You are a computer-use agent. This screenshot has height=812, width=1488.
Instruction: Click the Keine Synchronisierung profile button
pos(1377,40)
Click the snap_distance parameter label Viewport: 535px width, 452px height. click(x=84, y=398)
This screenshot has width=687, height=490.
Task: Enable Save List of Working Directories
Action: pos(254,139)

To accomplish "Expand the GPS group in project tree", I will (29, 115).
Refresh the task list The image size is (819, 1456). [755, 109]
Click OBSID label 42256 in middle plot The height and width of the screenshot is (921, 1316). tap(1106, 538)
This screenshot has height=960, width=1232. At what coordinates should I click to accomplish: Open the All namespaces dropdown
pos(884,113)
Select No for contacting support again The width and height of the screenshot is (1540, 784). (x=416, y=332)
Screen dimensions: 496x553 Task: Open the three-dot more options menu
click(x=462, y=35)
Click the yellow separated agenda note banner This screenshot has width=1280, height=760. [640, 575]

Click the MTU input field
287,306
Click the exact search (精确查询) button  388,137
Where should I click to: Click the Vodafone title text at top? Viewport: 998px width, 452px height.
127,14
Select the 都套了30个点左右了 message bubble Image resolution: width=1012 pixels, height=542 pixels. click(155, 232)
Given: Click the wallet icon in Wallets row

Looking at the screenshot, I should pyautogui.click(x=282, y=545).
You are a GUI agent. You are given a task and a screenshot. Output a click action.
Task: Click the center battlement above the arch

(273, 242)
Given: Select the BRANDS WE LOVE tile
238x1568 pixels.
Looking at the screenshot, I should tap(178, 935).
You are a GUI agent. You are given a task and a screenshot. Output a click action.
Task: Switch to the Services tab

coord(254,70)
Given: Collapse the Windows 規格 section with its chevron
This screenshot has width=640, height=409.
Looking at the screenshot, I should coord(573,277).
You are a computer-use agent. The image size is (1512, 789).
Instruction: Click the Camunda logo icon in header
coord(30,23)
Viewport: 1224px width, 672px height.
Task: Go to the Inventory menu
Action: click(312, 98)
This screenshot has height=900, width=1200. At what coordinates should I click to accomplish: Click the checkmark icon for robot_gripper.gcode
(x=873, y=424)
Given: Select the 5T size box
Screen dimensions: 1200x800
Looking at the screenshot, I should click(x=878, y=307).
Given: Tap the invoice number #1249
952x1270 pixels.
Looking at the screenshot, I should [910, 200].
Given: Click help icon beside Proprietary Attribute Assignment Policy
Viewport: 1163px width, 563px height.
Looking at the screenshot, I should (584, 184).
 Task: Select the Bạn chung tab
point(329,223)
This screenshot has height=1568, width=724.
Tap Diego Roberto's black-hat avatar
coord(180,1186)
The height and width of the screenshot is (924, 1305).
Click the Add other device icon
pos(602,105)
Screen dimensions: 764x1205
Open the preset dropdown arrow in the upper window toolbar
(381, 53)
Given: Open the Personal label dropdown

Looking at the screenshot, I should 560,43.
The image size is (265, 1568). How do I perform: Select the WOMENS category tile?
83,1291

______

WHAT YOU ARE ASKED TO DO: Among the records, find each line where the word "agent" occurs, and copy it.

COMPLETED EXERCISE:
You are a computer-use agent. This screenshot has height=812, width=1488.
You are a GUI agent. You are given a task and a screenshot. Output a click action.
You are a GUI agent. You are given a task and a screenshot. Output a click action.
You are a computer-use agent. The image size is (1512, 789).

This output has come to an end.